Private student loan securitizations issued between 2010 and 2013 contain loans of stronger credit quality and are likely to perform better than 2006 to 2009 securitizations, according to Moody’s Investors Service.
The private student loan default rate index dropped to 3.6% in second-quarter 2013, the first time it has dipped below 4.0% since 2007, says Moody’s Investors Service in its second-quarter performance report on the sector.
Moody’s expects the default rate index of private student loans will continue to fall year over year in 2013 but will remain above pre-recession rates.

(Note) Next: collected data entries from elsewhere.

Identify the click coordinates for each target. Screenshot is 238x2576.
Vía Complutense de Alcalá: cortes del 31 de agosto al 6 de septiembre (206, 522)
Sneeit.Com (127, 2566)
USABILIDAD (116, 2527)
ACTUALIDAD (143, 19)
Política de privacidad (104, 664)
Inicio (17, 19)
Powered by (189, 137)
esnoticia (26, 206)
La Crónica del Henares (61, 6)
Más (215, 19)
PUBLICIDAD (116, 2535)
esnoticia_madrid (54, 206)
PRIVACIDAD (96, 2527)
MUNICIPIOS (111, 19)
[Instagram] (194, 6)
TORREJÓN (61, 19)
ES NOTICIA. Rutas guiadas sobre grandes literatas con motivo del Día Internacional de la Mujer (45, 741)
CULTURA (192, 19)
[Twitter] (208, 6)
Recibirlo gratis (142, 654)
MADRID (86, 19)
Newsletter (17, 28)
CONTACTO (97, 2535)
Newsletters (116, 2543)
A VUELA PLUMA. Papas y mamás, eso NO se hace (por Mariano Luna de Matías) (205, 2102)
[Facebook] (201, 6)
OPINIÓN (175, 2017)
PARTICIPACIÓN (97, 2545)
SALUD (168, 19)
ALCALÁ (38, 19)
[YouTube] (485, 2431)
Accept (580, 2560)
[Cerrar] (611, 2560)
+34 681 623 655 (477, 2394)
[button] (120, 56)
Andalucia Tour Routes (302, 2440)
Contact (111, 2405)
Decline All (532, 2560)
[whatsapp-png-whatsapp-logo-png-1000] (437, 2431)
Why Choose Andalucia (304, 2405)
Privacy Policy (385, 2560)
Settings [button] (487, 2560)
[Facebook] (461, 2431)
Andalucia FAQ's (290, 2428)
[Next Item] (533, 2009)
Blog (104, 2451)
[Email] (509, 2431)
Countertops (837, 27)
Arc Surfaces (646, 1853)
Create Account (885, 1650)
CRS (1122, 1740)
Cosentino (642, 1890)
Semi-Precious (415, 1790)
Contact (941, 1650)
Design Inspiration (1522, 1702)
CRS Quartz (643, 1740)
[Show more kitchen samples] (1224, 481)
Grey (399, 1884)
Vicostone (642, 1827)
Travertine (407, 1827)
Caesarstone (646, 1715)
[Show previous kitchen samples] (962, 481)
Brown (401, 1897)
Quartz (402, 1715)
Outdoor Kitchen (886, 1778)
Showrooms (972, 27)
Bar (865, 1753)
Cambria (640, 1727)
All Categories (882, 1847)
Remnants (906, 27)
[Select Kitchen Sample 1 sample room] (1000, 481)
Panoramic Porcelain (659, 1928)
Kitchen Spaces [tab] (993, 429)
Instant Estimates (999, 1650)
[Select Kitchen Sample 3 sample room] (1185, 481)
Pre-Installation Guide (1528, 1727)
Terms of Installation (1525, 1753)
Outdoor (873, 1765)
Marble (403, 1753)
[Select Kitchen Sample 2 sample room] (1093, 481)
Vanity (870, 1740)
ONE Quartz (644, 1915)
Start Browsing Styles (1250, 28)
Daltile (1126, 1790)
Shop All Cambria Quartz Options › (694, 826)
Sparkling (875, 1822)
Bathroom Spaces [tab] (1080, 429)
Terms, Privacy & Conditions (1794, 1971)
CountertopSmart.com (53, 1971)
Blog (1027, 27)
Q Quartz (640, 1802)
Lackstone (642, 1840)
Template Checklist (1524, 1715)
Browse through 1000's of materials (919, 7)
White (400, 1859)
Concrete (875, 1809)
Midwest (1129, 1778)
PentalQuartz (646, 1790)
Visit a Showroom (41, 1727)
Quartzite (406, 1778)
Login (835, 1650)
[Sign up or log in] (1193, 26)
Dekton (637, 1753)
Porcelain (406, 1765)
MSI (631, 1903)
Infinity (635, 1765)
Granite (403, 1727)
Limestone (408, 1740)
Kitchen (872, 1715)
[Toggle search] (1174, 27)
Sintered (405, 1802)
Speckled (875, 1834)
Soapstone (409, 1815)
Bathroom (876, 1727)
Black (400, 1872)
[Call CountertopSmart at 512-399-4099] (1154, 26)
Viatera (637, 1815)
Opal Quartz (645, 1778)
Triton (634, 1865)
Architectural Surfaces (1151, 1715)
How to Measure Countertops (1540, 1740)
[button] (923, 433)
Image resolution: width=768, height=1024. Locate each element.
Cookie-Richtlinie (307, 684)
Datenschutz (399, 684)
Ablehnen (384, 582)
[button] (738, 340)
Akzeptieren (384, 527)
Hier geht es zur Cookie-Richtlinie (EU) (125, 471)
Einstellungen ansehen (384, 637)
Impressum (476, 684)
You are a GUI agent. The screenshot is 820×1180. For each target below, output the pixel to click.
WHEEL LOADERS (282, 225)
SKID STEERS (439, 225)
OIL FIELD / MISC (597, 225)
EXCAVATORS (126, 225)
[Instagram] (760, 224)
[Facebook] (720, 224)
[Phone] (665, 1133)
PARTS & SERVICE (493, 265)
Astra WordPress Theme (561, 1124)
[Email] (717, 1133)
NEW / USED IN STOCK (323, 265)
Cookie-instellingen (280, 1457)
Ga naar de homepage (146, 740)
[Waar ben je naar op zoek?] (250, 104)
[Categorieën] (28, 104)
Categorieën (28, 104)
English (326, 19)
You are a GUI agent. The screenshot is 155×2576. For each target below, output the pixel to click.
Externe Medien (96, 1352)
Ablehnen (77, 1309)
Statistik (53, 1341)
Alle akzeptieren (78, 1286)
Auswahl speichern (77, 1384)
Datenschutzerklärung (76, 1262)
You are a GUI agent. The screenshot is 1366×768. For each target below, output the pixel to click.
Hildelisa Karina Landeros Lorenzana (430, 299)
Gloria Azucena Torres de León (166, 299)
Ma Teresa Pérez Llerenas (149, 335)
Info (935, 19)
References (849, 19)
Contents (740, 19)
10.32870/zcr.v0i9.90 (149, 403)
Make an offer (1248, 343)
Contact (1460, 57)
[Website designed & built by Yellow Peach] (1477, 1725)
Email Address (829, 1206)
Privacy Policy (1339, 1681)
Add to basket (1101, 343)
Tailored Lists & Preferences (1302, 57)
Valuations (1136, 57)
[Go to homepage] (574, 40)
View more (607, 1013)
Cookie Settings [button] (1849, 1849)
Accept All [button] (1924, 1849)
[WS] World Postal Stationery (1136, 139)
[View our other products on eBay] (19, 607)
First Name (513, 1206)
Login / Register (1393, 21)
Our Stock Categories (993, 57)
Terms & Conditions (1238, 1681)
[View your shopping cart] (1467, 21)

According to the ratings agency, securitization issued between 2010 and 2013 contain loans of stronger credit quality and are likely to perform better than 2006 to 2009 securitizations.
"The default rate index will continue to fall in 2013, but will remain higher than average pre-recession levels of 2.5% because of the continuing high rate of unemployment," said Moody’s analyst Stephanie Fustar, author of the report. "Even though the unemployment rate for young college graduates has improved, higher student loan debt and lower earnings than pre-recession levels will limit borrowers" ability to repay loans."
The default rate index for second quarter 2013 was 3.6%, down from 4.2% in second-quarter 2012. It has fallen to less than half of the 7.9% peak in third-quarter 2009. The 90-plus delinquency rate for second quarter 2013 was 2.1%, down from 2.4% in second-quarter 2012.
Moody’s private student loan indices track more than ten years of credit performance data on 72 private student loan securitizations that Moody's rates, representing approximately $40 billion in outstanding pool balance. Securitization by Sallie Mae, First Marblehead, The Student Loan Corp., Keycorp and Access Group make up 83% of the securitization represented in the Moody’s indices.